PROVIDED MATERIAL
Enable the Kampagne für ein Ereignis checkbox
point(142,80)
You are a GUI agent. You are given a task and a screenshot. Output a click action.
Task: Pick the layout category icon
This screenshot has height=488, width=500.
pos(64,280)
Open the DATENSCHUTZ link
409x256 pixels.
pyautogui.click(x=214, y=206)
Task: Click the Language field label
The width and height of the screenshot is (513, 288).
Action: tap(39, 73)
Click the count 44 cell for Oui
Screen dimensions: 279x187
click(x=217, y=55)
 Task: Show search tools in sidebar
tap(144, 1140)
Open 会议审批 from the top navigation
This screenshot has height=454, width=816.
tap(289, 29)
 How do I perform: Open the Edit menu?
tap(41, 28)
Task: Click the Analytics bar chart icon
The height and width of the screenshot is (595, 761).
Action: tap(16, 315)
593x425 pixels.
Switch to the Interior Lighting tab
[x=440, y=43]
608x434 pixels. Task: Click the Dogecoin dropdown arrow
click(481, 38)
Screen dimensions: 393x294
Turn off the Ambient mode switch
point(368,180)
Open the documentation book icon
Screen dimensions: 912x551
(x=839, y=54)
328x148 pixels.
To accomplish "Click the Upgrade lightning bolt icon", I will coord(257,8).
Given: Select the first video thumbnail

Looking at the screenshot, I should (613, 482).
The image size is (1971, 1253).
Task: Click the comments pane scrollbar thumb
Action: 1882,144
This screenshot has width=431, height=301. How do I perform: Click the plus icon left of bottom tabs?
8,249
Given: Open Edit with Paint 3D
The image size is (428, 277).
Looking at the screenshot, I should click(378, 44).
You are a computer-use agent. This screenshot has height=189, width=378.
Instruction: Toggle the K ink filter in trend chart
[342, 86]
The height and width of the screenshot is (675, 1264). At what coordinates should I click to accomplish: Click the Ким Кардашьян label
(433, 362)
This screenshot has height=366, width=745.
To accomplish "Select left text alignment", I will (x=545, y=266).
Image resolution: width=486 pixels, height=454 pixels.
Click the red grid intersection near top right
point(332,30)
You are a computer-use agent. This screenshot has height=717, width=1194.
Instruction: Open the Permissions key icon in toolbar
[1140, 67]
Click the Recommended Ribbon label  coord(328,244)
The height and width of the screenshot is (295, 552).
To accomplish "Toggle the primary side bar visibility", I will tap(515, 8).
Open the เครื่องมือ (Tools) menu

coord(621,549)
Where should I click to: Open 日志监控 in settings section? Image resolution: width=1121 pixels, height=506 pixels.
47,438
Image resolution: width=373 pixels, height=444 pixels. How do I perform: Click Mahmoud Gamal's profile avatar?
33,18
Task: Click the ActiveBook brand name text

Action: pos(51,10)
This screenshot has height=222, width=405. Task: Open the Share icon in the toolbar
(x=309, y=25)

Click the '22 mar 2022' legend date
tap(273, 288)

PROBLEM REQUIREMENTS
Reproduce the lines above without any changes.

RESULT FOR THIS TASK
Enable the Kampagne für ein Ereignis checkbox
point(142,80)
You are a GUI agent. You are given a task and a screenshot. Output a click action.
Task: Pick the layout category icon
This screenshot has height=488, width=500.
pos(64,280)
Open the DATENSCHUTZ link
409x256 pixels.
pyautogui.click(x=214, y=206)
Task: Click the Language field label
The width and height of the screenshot is (513, 288).
Action: tap(39, 73)
Click the count 44 cell for Oui
Screen dimensions: 279x187
click(x=217, y=55)
 Task: Show search tools in sidebar
tap(144, 1140)
Open 会议审批 from the top navigation
This screenshot has height=454, width=816.
tap(289, 29)
 How do I perform: Open the Edit menu?
tap(41, 28)
Task: Click the Analytics bar chart icon
The height and width of the screenshot is (595, 761).
Action: tap(16, 315)
593x425 pixels.
Switch to the Interior Lighting tab
[x=440, y=43]
608x434 pixels. Task: Click the Dogecoin dropdown arrow
click(481, 38)
Screen dimensions: 393x294
Turn off the Ambient mode switch
point(368,180)
Open the documentation book icon
Screen dimensions: 912x551
(x=839, y=54)
328x148 pixels.
To accomplish "Click the Upgrade lightning bolt icon", I will coord(257,8).
Given: Select the first video thumbnail

Looking at the screenshot, I should (613, 482).
The image size is (1971, 1253).
Task: Click the comments pane scrollbar thumb
Action: 1882,144
This screenshot has width=431, height=301. How do I perform: Click the plus icon left of bottom tabs?
8,249
Given: Open Edit with Paint 3D
The image size is (428, 277).
Looking at the screenshot, I should click(378, 44).
You are a computer-use agent. This screenshot has height=189, width=378.
Instruction: Toggle the K ink filter in trend chart
[342, 86]
The height and width of the screenshot is (675, 1264). At what coordinates should I click to accomplish: Click the Ким Кардашьян label
(433, 362)
This screenshot has height=366, width=745.
To accomplish "Select left text alignment", I will (x=545, y=266).
Image resolution: width=486 pixels, height=454 pixels.
Click the red grid intersection near top right
point(332,30)
You are a computer-use agent. This screenshot has height=717, width=1194.
Instruction: Open the Permissions key icon in toolbar
[1140, 67]
Click the Recommended Ribbon label  coord(328,244)
The height and width of the screenshot is (295, 552).
To accomplish "Toggle the primary side bar visibility", I will tap(515, 8).
Open the เครื่องมือ (Tools) menu

coord(621,549)
Where should I click to: Open 日志监控 in settings section? Image resolution: width=1121 pixels, height=506 pixels.
47,438
Image resolution: width=373 pixels, height=444 pixels. How do I perform: Click Mahmoud Gamal's profile avatar?
33,18
Task: Click the ActiveBook brand name text

Action: pos(51,10)
This screenshot has height=222, width=405. Task: Open the Share icon in the toolbar
(x=309, y=25)

Click the '22 mar 2022' legend date
tap(273, 288)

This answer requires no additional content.